[[ Available data, beginning ]]

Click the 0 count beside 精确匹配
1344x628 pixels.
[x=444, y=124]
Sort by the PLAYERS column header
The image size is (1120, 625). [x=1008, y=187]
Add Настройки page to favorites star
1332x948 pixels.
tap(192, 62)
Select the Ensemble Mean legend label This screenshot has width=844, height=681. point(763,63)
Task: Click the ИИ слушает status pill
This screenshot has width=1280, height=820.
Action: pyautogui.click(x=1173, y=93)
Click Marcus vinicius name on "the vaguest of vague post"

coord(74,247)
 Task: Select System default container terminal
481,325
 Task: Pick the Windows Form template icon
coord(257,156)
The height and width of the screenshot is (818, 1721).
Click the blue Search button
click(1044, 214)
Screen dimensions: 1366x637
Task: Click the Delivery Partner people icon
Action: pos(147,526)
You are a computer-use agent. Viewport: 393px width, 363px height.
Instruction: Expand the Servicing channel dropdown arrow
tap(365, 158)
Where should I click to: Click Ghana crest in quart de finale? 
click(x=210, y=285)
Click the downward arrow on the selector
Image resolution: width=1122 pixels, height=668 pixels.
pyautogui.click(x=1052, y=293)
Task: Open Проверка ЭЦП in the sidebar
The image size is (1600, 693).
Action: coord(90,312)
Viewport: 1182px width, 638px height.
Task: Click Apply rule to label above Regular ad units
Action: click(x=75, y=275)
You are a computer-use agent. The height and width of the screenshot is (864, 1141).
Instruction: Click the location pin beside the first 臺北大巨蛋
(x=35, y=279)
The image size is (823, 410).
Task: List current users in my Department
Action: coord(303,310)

[[ Available data, end ]]

## Your instructions
Reproduce the data shown above with every line intact.

## Answer to the exercise
Click the 0 count beside 精确匹配
1344x628 pixels.
[x=444, y=124]
Sort by the PLAYERS column header
The image size is (1120, 625). [x=1008, y=187]
Add Настройки page to favorites star
1332x948 pixels.
tap(192, 62)
Select the Ensemble Mean legend label This screenshot has width=844, height=681. point(763,63)
Task: Click the ИИ слушает status pill
This screenshot has width=1280, height=820.
Action: pyautogui.click(x=1173, y=93)
Click Marcus vinicius name on "the vaguest of vague post"

coord(74,247)
 Task: Select System default container terminal
481,325
 Task: Pick the Windows Form template icon
coord(257,156)
The height and width of the screenshot is (818, 1721).
Click the blue Search button
click(1044, 214)
Screen dimensions: 1366x637
Task: Click the Delivery Partner people icon
Action: pos(147,526)
You are a computer-use agent. Viewport: 393px width, 363px height.
Instruction: Expand the Servicing channel dropdown arrow
tap(365, 158)
Where should I click to: Click Ghana crest in quart de finale? 
click(x=210, y=285)
Click the downward arrow on the selector
Image resolution: width=1122 pixels, height=668 pixels.
pyautogui.click(x=1052, y=293)
Task: Open Проверка ЭЦП in the sidebar
The image size is (1600, 693).
Action: coord(90,312)
Viewport: 1182px width, 638px height.
Task: Click Apply rule to label above Regular ad units
Action: click(x=75, y=275)
You are a computer-use agent. The height and width of the screenshot is (864, 1141).
Instruction: Click the location pin beside the first 臺北大巨蛋
(x=35, y=279)
The image size is (823, 410).
Task: List current users in my Department
Action: coord(303,310)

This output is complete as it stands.